* **WHAT IS REQUIRED**
Begin with the line that has "Given: Bookmark page with star icon". Give it and every line after it again, exactly, through the end of the entries below.

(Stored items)
════════════════════

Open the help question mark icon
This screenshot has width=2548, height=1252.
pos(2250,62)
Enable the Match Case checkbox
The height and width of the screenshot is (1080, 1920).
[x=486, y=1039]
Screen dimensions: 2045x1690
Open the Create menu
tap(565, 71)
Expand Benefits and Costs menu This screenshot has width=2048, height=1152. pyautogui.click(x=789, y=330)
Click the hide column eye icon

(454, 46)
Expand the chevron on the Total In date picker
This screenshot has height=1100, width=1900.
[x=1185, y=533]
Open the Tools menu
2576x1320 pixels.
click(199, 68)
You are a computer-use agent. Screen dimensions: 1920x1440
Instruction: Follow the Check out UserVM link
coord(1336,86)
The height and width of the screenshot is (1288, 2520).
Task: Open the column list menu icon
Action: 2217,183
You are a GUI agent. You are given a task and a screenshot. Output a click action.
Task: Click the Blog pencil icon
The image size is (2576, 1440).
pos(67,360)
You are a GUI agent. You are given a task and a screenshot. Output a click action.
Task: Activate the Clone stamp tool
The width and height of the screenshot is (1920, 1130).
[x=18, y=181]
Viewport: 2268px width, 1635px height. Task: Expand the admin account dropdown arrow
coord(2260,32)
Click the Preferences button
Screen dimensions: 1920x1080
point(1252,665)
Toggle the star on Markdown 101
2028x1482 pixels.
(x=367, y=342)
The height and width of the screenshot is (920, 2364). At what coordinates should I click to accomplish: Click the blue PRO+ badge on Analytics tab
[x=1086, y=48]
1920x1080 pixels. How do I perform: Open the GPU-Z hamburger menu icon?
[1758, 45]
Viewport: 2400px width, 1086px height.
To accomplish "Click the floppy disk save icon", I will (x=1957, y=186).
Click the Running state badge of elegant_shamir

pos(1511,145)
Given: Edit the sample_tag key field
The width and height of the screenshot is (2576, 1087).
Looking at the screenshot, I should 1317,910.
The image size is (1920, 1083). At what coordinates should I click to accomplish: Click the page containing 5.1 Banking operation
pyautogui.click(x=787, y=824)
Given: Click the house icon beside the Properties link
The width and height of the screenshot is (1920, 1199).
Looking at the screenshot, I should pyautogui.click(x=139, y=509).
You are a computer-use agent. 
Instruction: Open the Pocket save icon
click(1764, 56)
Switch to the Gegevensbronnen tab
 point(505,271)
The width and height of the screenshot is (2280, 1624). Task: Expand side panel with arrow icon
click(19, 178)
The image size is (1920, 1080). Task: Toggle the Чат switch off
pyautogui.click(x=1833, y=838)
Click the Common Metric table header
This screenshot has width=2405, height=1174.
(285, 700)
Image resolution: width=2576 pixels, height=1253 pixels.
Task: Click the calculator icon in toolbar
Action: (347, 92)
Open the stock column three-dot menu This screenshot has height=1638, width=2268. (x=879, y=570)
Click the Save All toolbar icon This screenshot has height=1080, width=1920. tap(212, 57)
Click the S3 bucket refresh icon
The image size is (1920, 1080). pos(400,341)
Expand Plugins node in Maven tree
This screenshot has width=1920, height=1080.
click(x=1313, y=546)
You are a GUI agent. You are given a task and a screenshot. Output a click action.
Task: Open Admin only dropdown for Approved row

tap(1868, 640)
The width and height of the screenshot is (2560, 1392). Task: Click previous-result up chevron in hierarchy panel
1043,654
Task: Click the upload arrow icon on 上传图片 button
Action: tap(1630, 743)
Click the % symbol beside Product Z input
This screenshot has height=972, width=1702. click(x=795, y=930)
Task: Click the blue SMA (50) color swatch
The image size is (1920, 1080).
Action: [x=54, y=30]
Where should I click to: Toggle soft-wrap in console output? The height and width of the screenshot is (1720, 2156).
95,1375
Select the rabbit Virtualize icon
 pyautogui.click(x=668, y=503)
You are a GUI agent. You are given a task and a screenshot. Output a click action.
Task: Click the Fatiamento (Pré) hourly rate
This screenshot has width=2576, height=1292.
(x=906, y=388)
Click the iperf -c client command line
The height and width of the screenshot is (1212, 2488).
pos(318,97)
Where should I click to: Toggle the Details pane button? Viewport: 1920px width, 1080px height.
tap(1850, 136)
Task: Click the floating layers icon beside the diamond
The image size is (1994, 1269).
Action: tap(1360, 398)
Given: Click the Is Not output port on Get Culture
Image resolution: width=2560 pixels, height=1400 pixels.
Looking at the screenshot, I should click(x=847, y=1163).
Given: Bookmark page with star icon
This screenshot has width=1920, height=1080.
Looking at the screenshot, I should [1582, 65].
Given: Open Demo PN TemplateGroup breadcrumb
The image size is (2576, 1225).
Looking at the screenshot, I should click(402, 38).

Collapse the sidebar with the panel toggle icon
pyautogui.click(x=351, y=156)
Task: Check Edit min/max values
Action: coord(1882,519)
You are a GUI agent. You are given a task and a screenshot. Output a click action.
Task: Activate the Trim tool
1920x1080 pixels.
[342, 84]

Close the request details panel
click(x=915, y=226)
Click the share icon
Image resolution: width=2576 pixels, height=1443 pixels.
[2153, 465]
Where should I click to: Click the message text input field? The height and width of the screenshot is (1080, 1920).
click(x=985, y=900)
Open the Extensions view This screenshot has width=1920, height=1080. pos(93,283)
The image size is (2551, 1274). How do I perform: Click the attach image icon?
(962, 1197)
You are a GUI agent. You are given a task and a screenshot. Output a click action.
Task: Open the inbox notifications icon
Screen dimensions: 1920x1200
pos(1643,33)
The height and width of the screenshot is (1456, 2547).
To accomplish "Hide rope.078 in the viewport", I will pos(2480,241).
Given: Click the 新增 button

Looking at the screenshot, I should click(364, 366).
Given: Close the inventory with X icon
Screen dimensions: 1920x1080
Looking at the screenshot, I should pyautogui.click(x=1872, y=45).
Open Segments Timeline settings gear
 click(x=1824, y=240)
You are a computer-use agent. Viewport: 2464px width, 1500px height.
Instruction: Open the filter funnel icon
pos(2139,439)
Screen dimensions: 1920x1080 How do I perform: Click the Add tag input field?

════════════════════

* **ANSWER TO THE EXERCISE**
Given: Bookmark page with star icon
This screenshot has width=1920, height=1080.
Looking at the screenshot, I should [1582, 65].
Given: Open Demo PN TemplateGroup breadcrumb
The image size is (2576, 1225).
Looking at the screenshot, I should click(402, 38).

Collapse the sidebar with the panel toggle icon
pyautogui.click(x=351, y=156)
Task: Check Edit min/max values
Action: coord(1882,519)
You are a GUI agent. You are given a task and a screenshot. Output a click action.
Task: Activate the Trim tool
1920x1080 pixels.
[342, 84]

Close the request details panel
click(x=915, y=226)
Click the share icon
Image resolution: width=2576 pixels, height=1443 pixels.
[2153, 465]
Where should I click to: Click the message text input field? The height and width of the screenshot is (1080, 1920).
click(x=985, y=900)
Open the Extensions view This screenshot has width=1920, height=1080. pos(93,283)
The image size is (2551, 1274). How do I perform: Click the attach image icon?
(962, 1197)
You are a GUI agent. You are given a task and a screenshot. Output a click action.
Task: Open the inbox notifications icon
Screen dimensions: 1920x1200
pos(1643,33)
The height and width of the screenshot is (1456, 2547).
To accomplish "Hide rope.078 in the viewport", I will pos(2480,241).
Given: Click the 新增 button

Looking at the screenshot, I should click(364, 366).
Given: Close the inventory with X icon
Screen dimensions: 1920x1080
Looking at the screenshot, I should pyautogui.click(x=1872, y=45).
Open Segments Timeline settings gear
 click(x=1824, y=240)
You are a computer-use agent. Viewport: 2464px width, 1500px height.
Instruction: Open the filter funnel icon
pos(2139,439)
Screen dimensions: 1920x1080 How do I perform: Click the Add tag input field?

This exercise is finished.